The Defense Credit Union Council specializes in understanding and communicating defense related issues for all credit unions in the United States. Because virtually every credit union in our country has at least one military-connected or veteran member in their field of membership, it is important to understand this important and ever-growing segment of our society. Knowing what to say, when to say it, and how to say it matters, especially since there are many military/veteran events each month. Here is an example:
April is special because it is the Month of the Military Child. This year’s theme, “Military Children and Youth: A Resilient Force in a Changing World” is very appropriate given all that has happened over the last year—not just for military children, but for all children. Yet, military children struggle with additional burdens. Apart from dealing with their parent’s deployment(s), many are far away from extended families, start all over in a new school every year and must make new friends and find new sources for extra-curricular activities.
COVID-19 restrictions make it even worse! Yet, military children demonstrate a remarkable resilience to our changing world. I see this in my own children. In fact, at the time the picture with my daughter was taken, we had just moved to Washington, DC in February 2001, where I started working “regular” 12-hour days/6.5 days per week at the Pentagon. Plus, we were expecting the arrival of our second daughter.
I still get emotional looking at this picture because it was one of the few times I was home—in this case so I could see my daughter’s new Easter dress. Yet, these were the “less stressful” days as this picture was taken prior to many events following September 11, 2001. I cannot count how many soccer games, Girl Scout events, and school functions I missed over the next two years in addition to helping my wife with a new baby. The stress was off the charts and I know my daughter sensed it even at her young age.
Again, the point is that our daughters grew up in an uncertain world and had to learn how to cope with sudden change in order to deal with life’s challenges. I believe this is why they are both able to adapt and thrive during the current pandemic. All the credit goes to my wife who shouldered the burden of raising our girls to be the strong, resilient women they are today. In fact, I see my oldest daughter duplicating her mother’s methods in raising our new granddaughter. This is how strong societies endure! It is also why Month of the Military Child is important.
Since April is also National Credit Union Youth Month, I can also add that both of our daughters learned to become excellent savers. Both girls literally saved every penny, nickel, dime and quarter they found as young girls. Since my wife and I became members of each defense credit union where we were stationed, our daughters were able to take their unwrapped change, have it counted (usually between $50 and $80), and deposited into their own savings account. The lessons they began learning about saving as children, continued as they got their first jobs and paychecks, diligently putting away at least half of their earnings. Now as young adults, I am proud to see them taking the lessons they learned as children to prepare for their futures.
Focusing on our youth and teaching our kids to save works!
Think how your credit union can make the difference. How does your credit union help spouses and families when the military member is deployed? Are there new ways to support these members?

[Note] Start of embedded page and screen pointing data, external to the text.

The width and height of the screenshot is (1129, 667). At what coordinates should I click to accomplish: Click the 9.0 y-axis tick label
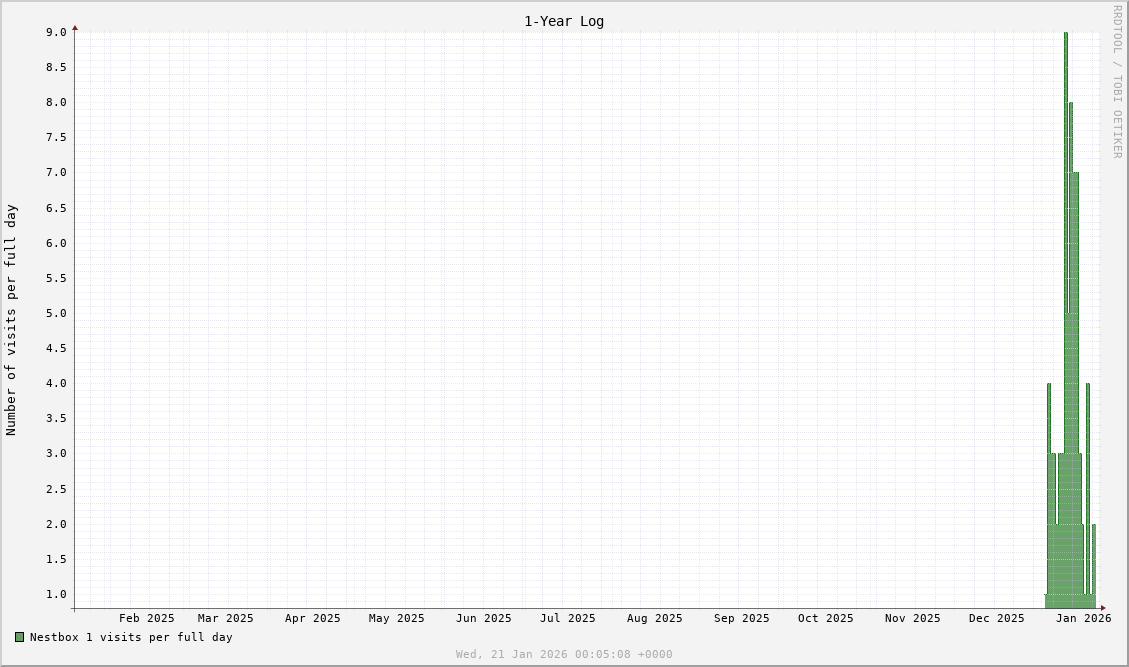tap(56, 32)
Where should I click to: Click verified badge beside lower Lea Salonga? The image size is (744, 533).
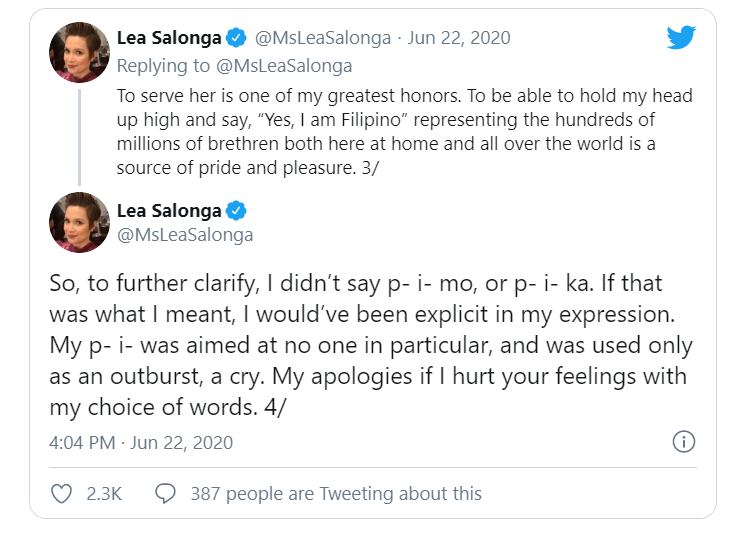coord(236,211)
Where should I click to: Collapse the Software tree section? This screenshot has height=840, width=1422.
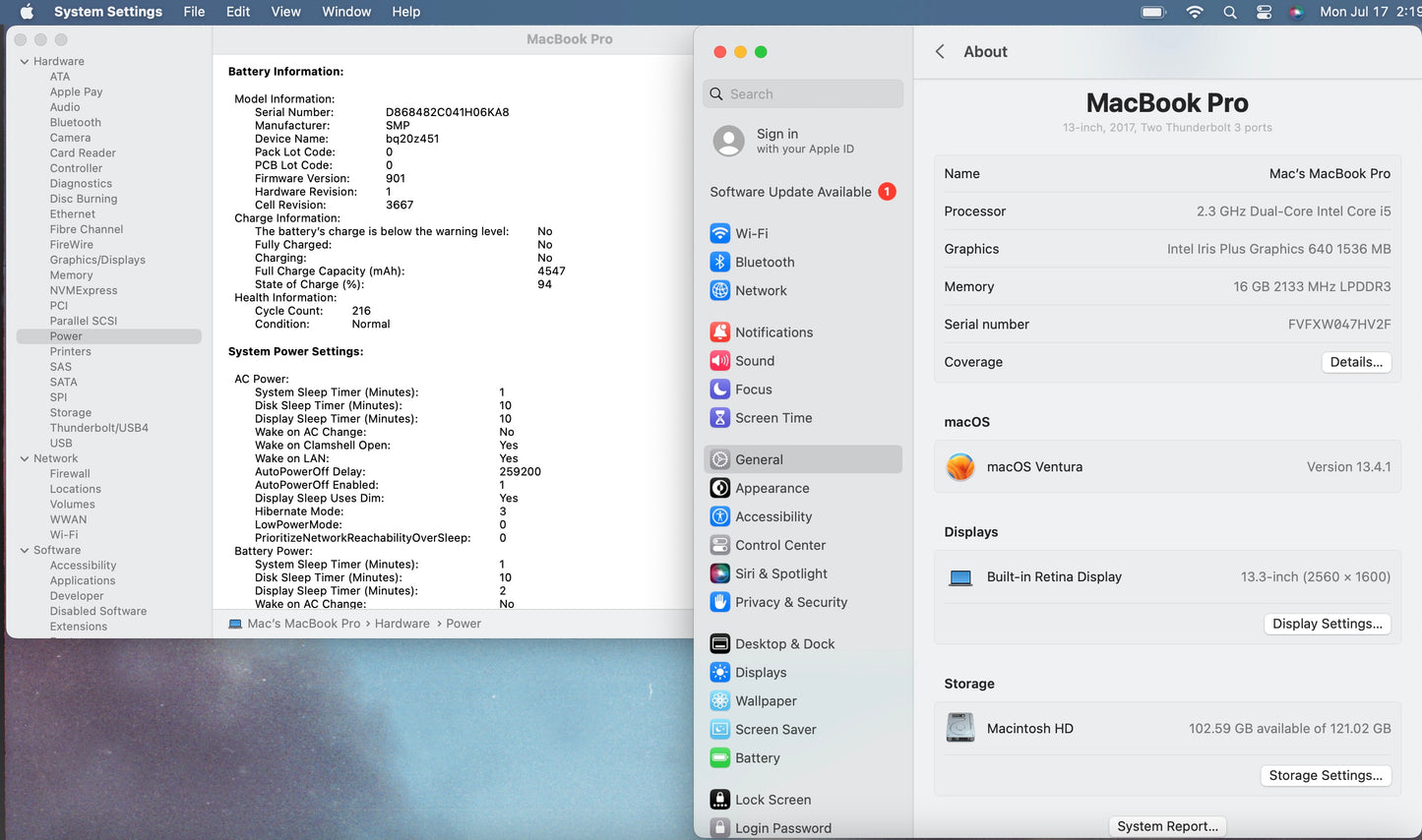tap(25, 551)
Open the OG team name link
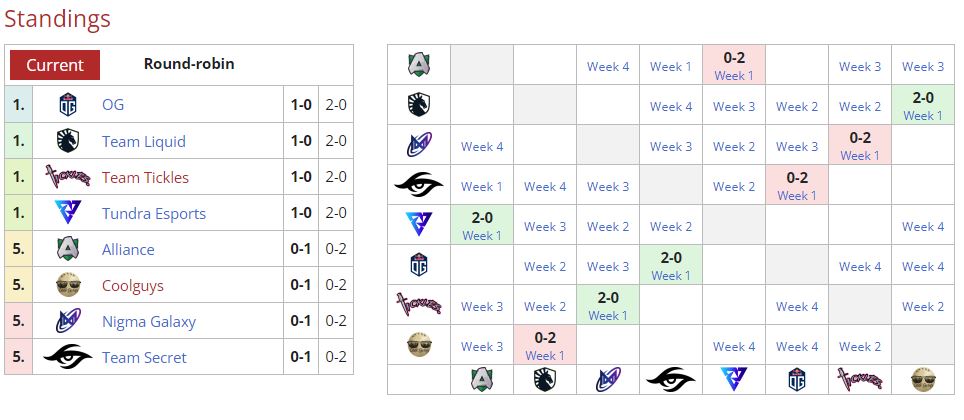This screenshot has height=420, width=964. pyautogui.click(x=113, y=105)
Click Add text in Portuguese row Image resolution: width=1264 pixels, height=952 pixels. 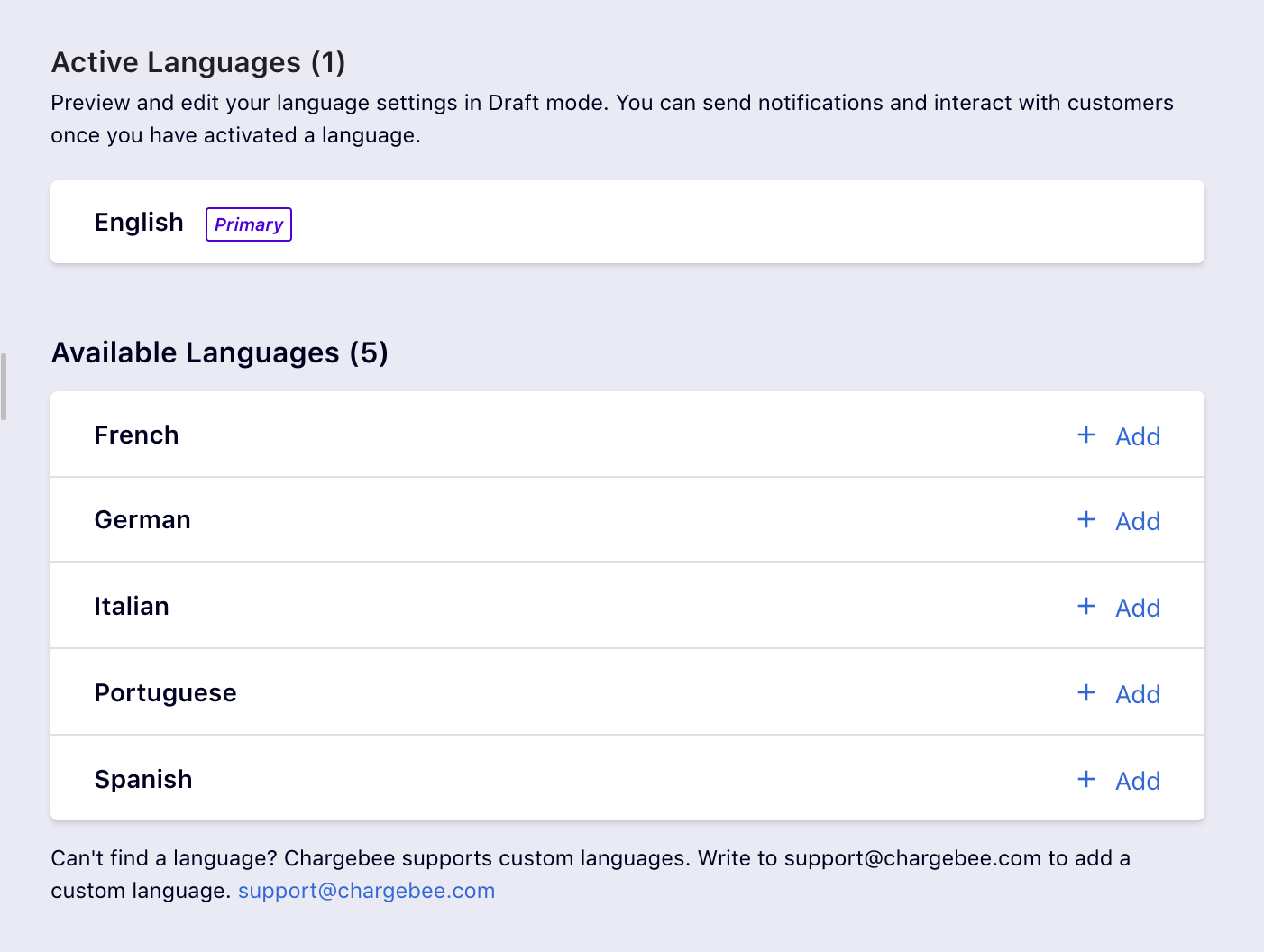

Do you sponsor activities like student-to-student groups to help military-connected students make friends or sponsor team sports, music groups, or other youth activities to make room for incoming military kids?
You do not have to be a defense credit union to do these things. DCUC can help you with ideas geared toward military families! Plus, if these ideas work for military children and spouses, they will work for all children and spouses. Contact DCUC for more details.
Looking to the future, I cannot wait for my new granddaughter to be old enough to start the same fun activities my daughters enjoyed in learning to save. Now that I have better balance and perspective, I have more time to help raise the next generation. I am excited about the future. I hope you are too!